WHAT THE EXERCISE ASKS: Which lines of the entries below run from the one holding "Football (798, 1401)" to the one holding "Dining (797, 1186)", inclusive? Set down exactly those lines and no others.

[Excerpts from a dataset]
----------

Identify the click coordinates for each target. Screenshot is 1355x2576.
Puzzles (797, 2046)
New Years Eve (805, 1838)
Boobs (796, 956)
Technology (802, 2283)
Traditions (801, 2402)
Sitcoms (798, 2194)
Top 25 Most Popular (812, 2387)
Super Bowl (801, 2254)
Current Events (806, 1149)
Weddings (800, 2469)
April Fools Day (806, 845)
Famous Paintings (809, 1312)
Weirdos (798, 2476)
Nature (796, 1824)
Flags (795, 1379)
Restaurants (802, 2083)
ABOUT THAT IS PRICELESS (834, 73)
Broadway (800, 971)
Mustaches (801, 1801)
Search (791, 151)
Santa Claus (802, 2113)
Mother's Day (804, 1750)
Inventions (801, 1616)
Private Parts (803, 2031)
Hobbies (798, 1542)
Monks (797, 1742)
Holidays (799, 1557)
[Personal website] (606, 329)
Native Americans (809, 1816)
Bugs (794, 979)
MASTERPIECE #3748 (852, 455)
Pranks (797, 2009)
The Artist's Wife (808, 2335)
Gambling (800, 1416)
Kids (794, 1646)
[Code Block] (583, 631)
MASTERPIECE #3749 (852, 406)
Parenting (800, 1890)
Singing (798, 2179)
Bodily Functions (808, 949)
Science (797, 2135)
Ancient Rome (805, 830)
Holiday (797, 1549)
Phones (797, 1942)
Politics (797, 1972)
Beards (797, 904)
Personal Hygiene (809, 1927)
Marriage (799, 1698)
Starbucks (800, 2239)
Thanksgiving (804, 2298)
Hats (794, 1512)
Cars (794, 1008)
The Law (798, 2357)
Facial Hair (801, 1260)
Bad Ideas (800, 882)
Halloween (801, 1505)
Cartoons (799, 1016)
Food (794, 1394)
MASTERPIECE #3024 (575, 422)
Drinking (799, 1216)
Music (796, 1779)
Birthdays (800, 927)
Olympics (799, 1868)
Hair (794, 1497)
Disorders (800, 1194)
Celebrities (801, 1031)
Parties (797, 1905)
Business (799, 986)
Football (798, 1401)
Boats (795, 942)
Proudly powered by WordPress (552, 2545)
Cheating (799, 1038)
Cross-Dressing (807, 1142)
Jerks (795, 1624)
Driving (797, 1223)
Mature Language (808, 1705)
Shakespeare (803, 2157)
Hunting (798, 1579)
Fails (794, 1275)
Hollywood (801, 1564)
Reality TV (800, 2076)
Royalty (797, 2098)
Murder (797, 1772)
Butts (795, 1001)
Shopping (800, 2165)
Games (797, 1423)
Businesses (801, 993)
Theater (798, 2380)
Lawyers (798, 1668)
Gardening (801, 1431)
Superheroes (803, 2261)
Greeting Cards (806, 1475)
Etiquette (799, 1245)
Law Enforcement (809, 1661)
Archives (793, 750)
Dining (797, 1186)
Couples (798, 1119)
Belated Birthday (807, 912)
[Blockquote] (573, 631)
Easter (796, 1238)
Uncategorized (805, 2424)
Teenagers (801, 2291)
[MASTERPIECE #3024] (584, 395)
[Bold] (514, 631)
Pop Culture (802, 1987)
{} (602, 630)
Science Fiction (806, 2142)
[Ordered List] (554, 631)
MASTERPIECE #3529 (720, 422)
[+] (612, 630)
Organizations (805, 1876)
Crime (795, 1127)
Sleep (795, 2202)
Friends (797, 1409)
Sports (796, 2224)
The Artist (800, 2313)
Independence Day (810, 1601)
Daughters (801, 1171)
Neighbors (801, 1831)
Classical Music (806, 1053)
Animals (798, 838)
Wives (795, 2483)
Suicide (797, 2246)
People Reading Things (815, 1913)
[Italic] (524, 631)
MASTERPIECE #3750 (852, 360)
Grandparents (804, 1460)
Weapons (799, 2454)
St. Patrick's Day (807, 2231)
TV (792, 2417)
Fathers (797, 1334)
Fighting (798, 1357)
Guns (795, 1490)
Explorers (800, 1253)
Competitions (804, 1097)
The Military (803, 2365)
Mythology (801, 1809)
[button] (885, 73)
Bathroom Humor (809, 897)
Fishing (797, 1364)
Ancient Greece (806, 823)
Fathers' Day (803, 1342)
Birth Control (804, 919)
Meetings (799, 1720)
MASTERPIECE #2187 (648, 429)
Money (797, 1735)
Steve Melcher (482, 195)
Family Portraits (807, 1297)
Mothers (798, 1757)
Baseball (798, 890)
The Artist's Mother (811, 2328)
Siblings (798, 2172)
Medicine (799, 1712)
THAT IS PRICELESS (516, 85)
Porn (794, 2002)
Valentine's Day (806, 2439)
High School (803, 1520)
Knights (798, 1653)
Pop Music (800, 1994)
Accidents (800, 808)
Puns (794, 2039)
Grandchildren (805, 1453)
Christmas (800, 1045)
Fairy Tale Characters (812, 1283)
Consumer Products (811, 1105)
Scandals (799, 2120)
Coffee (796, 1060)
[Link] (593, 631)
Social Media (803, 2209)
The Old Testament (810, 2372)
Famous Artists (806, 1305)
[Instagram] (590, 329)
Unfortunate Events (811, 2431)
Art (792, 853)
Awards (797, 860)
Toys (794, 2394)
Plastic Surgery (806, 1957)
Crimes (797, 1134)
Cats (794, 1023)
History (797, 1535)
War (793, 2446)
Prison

----------

SOLUTION:
Football (798, 1401)
Boats (795, 942)
Proudly powered by WordPress (552, 2545)
Cheating (799, 1038)
Cross-Dressing (807, 1142)
Jerks (795, 1624)
Driving (797, 1223)
Mature Language (808, 1705)
Shakespeare (803, 2157)
Hunting (798, 1579)
Fails (794, 1275)
Hollywood (801, 1564)
Reality TV (800, 2076)
Royalty (797, 2098)
Murder (797, 1772)
Butts (795, 1001)
Shopping (800, 2165)
Games (797, 1423)
Businesses (801, 993)
Theater (798, 2380)
Lawyers (798, 1668)
Gardening (801, 1431)
Superheroes (803, 2261)
Greeting Cards (806, 1475)
Etiquette (799, 1245)
Law Enforcement (809, 1661)
Archives (793, 750)
Dining (797, 1186)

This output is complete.